**Consigne 1:**
Recopiez à l'identique les lignes des enregistrements, de celle qui contient « Click the 組織から探す people icon » jusqu'à celle qui contient « Viewport: 875px width, 406px », toutes deux comprises.

**Texte présenté:**
Un petit tour dans le vaste Monde, une pause dans une salle de spectacles, un détour par la cuisine ou auprès du sapin de Noël ... deux ou trois créations … Bienvenue chez moi , agréable visite, et n'hésitez surtout pas à laisser un commentaire. Pour être informés des articles récents, n’oubliez pas de vous abonner. A bientôt.
Ce matin nous quittons MONTAGU, un nom aux consonnances françaises alors qu’on le doit à John Montagu, secrétaire de la colonie britannique du CAP. La jolie petite ville est renommée pour ses activités viticoles et agricoles, produisant pommes, poires, et pêches.
Aujourd’hui au programme : OUDTSHOORN, nous nous arrêterons visiter un élevage d’autruches et nous y déjeunerons (en mangeant de l’autruche !) nous irons ensuite voir CANGO CAVES, de belles grottes.
Nous traçons la route, R62, plutôt monotone, suivant toujours cette grande vallée agricole, on passe devant de grandes exploitations, grandes fermes qui ressemblent à des haciendas, blanches et entourées de murs blancs. Nous sommes toujours en « territoire » boer.
Nous avons laissé les hollandais, et les français, dans la région de STELLENBOSCH.

(Enregistrements pour localiser les éléments décrits)
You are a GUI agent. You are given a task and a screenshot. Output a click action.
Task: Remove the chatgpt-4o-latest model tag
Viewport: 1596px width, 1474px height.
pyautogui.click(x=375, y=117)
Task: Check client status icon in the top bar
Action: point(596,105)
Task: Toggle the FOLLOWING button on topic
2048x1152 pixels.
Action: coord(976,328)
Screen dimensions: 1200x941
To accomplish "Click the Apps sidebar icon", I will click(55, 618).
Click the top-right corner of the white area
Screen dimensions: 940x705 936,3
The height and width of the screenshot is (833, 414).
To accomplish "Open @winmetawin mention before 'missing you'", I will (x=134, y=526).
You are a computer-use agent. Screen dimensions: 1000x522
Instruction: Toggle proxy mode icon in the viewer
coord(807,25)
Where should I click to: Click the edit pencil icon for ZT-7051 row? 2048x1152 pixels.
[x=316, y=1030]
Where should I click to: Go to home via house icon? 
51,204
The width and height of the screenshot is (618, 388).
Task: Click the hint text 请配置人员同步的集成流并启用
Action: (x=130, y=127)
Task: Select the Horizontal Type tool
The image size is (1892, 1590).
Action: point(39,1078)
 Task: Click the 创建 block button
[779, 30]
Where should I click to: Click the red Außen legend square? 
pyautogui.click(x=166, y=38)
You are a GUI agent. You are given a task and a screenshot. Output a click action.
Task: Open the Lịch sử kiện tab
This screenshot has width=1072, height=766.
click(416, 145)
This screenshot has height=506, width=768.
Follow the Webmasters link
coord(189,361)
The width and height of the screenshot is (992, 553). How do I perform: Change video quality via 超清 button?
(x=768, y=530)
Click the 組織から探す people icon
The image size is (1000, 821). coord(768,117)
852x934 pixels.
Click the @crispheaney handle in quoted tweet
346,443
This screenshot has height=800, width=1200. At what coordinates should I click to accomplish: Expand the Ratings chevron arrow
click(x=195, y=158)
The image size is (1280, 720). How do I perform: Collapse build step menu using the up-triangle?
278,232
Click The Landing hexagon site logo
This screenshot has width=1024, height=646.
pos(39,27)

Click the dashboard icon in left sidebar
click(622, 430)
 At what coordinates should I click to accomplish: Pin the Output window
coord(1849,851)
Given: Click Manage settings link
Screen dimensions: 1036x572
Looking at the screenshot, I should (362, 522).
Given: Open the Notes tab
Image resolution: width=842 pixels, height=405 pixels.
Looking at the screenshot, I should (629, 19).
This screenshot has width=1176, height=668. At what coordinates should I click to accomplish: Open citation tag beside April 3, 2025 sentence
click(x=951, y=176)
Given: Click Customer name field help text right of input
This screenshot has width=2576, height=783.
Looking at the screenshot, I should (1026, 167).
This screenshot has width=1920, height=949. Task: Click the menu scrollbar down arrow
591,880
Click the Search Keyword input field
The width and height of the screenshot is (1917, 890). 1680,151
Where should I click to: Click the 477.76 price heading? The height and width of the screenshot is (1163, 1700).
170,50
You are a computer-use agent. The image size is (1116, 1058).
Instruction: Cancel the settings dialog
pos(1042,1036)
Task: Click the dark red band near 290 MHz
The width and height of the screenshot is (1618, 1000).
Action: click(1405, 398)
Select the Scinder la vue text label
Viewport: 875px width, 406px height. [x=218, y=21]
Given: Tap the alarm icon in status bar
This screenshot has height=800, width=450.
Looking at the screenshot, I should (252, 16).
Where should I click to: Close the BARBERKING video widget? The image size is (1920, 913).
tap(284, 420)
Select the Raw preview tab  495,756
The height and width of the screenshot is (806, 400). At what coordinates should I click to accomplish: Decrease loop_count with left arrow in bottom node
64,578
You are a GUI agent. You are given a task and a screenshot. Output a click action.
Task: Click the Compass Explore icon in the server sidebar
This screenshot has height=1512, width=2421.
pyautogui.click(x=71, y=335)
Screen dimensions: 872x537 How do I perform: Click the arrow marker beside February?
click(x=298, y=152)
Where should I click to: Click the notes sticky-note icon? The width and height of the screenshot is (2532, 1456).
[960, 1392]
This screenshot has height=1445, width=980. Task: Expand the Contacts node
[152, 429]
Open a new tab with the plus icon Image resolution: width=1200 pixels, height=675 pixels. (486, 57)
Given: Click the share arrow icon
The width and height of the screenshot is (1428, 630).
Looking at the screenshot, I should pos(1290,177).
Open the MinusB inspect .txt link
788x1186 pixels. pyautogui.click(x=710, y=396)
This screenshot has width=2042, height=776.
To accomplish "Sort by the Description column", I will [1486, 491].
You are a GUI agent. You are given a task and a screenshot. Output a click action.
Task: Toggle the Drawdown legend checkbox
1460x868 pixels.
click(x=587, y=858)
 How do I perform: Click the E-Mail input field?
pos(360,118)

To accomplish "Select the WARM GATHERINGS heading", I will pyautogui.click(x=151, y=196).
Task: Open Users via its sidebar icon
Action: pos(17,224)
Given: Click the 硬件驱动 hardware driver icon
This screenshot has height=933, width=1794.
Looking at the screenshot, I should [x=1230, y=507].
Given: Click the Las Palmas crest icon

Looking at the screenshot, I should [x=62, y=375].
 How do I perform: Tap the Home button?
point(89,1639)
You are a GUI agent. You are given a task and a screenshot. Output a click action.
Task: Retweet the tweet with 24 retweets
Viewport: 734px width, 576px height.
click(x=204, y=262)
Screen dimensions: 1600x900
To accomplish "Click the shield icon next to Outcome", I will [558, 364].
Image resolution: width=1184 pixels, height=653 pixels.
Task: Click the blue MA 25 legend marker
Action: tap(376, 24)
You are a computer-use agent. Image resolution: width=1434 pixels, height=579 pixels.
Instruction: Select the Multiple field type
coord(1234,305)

**Consigne 2:**
Répondez à ces questions d'après le récit de voyage :
(a) À qui la ville de Montagu doit-elle son nom ?
(b) Quelle route les voyageurs suivent-ils ?
(c) Dans quelle région ont-ils laissé les Hollandais et les Français ?

**Réponse attendue 1:**
Click the 組織から探す people icon
The image size is (1000, 821). coord(768,117)
852x934 pixels.
Click the @crispheaney handle in quoted tweet
346,443
This screenshot has height=800, width=1200. At what coordinates should I click to accomplish: Expand the Ratings chevron arrow
click(x=195, y=158)
The image size is (1280, 720). How do I perform: Collapse build step menu using the up-triangle?
278,232
Click The Landing hexagon site logo
This screenshot has width=1024, height=646.
pos(39,27)

Click the dashboard icon in left sidebar
click(622, 430)
 At what coordinates should I click to accomplish: Pin the Output window
coord(1849,851)
Given: Click Manage settings link
Screen dimensions: 1036x572
Looking at the screenshot, I should (362, 522).
Given: Open the Notes tab
Image resolution: width=842 pixels, height=405 pixels.
Looking at the screenshot, I should (629, 19).
This screenshot has width=1176, height=668. At what coordinates should I click to accomplish: Open citation tag beside April 3, 2025 sentence
click(x=951, y=176)
Given: Click Customer name field help text right of input
This screenshot has width=2576, height=783.
Looking at the screenshot, I should (1026, 167).
This screenshot has width=1920, height=949. Task: Click the menu scrollbar down arrow
591,880
Click the Search Keyword input field
The width and height of the screenshot is (1917, 890). 1680,151
Where should I click to: Click the 477.76 price heading? The height and width of the screenshot is (1163, 1700).
170,50
You are a computer-use agent. The image size is (1116, 1058).
Instruction: Cancel the settings dialog
pos(1042,1036)
Task: Click the dark red band near 290 MHz
The width and height of the screenshot is (1618, 1000).
Action: click(1405, 398)
Select the Scinder la vue text label
Viewport: 875px width, 406px height. [x=218, y=21]

**Réponse attendue 2:**
(a) À John Montagu, secrétaire de la colonie britannique du Cap.
(b) La R62.
(c) Dans la région de Stellenbosch.